|Grant Number:||5R01CA116786-04 Interpret this number|
|Primary Investigator:||Madeleine, Margaret|
|Organization:||Fred Hutchinson Cancer Research Center|
|Project Title:||Inflammation Pathways in Breast Cancer|
DESCRIPTION (provided by applicant): Breast cancers in women 65-79 years old comprise over 50% of all newly diagnosed breast cancers, and yet known genetic and environmental risk factors account for a small percentage of risk. The majority of the recognized, modestly elevated risk factors for breast cancer in older women trace their etiologic importance to cumulative estrogen exposure.

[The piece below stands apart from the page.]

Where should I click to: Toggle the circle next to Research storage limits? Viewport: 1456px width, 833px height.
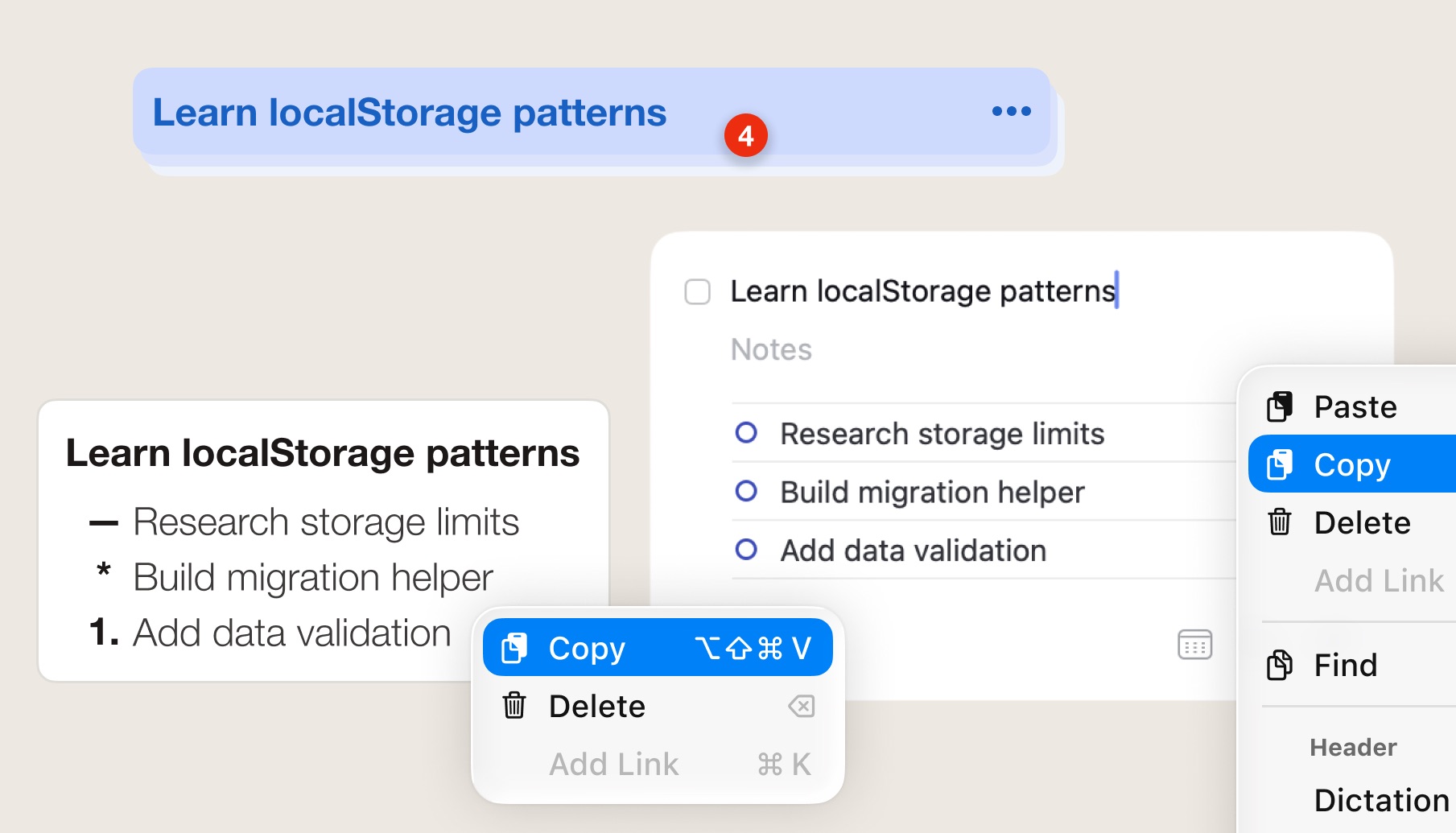tap(747, 433)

Other modestly elevated risk factors in older women, such as those associated with obesity, alcohol use, and physical inactivity, may be linked to breast cancer through stimulation of a chronically activated proinflammatory immune response that has direct cytotoxic or genotoxic effects. We will build on a completed study of breast cancer in older women (ages 65-79) to assess the possibility that single or multiple polymorphisms in the cytokine-driven inflammation pathways lead to an unbalanced immune response that favors uncontrolled cell proliferation and, over time, breast cancer. We hypothesize that 1) Variation in cytokine genes that favor a proinflammatory response are associated with an increased risk of breast cancer in older women, whereas those that favor an anti-inflammatory response are associated with a decreased risk. We will evaluate whether polymorphisms in proinflammatory (IL1, IL6, IL8, IL12, TNF, and leptin) and anti- flammatory (IL1RN, IL2, IL10, adiponectin) genes and their receptors alter the risk of breast cancer; 2) The impact of specific gene-gene and gene-environment combinations alter the risk of breast cancer in older women (e.g., ligand-receptor pairs, IL6 and leptin, TNF and alcohol). As cytokines constitute the basic wiring that mediates the inflammatory response and since older women have different cytokine profiles compared to younger women that indicate a low-grade systemic inflammatory response, we propose that variation in cytokine genes are key players in translating exposures common in older women to risk factors for breast cancer and may provide insight into strategies for prevention in this age group, the women who are most at risk for breast cancer. Lay Summary: We plan to study the risk of postmenopausal breast cancer associated with cytokine genes that underlie a low-grade, chronic inflammatory response. Cytokine genes are expressed at different levels in older compared to younger women; therefore, we will also evaluate their contribution to breast cancer risk by levels of common exposures such as obesity and HRT use.